Pemprov Sumbar pun memutuskan untuk 'meninggalkan' sementara urusan pengerjaan untuk ruas 0-4,2 km yang saat ini masih diproses di pengadilan. Sambil menunggu, pemerintah mulai menggarap seksi selanjutnya yakni ruas km 4,2 hingga km 30,4. Pemerintah saat ini mulai memanggil seluruh pemangku kepentingan termasuk camat dan tokoh masyarakat untuk membicarakan ganti rugi lahan.
"Tadi dipanggil ada empat camat dan keputusan pertama diambil bahwa semua sepakat untuk kami mulai lagi proses tahap kedua jalan tol. Dengan pengalaman yang lalu agar kami lakukan kajian secara teliti mulai dari pemilik tanah," kata Nasrul.
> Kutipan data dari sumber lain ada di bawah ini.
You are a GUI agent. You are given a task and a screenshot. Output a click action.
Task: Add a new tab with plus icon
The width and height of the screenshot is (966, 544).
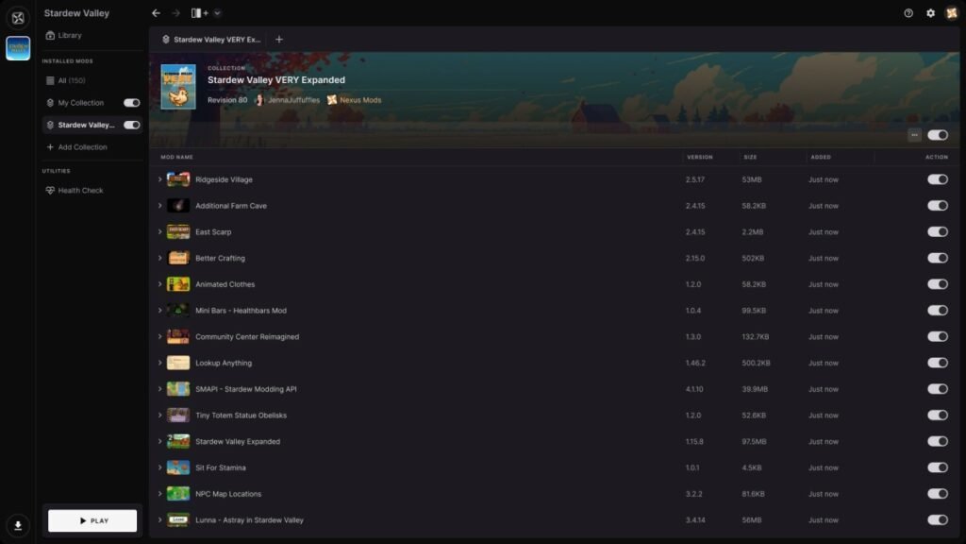tap(278, 40)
Wakil Bupati Padang Pariaman Suhatri Bur menambahkan bahwa molornya proses pengerjaan seksi I tol Padang-Pekanbaru ini sama sekali tak terkait alasan politis. Menurutnya, sejak awal Presiden dan Menteri PUPR sudah menegaskan bahwa pembebasan lahan masyarakat harus ganti untung dan bukan ganti rugi. Namun, kenyataannya masyarakat justru dirugikan. Sebab, harga yang dipato malah di bawah Nilai Jual Objek Pajak (NJOP).
"Masyarakat tidak menghalangi. Buktinya, belum ada ganti rugi pun warga sudah berikan tanahnya. Masyarakat bukan minta ganti karena keinginan, namun sesuai harga pasar," kata Suhatri Bur usai menggelar rapat.
Meski begitu, terang Suhatri Bur, pihaknya tetap berkomitmen untuk melanjutkan pembangunan jalan tol yang seksi pertamannya dimulai dari Bypass Padang Pariaman-Sicincin dengan panjang 30,4 kilometer. Pembangunan jalan tol dari Padang Pariaman akan di mulai dari titik 4,2 kilometer hingga 30,4 kilometer.
"Kedepan kita harap tidak ada lagi persoalan. Apapun keinginan masyarakat, kita akan akomodir dengan tidak merusak aturan jalan tol itu sendiri," katanya.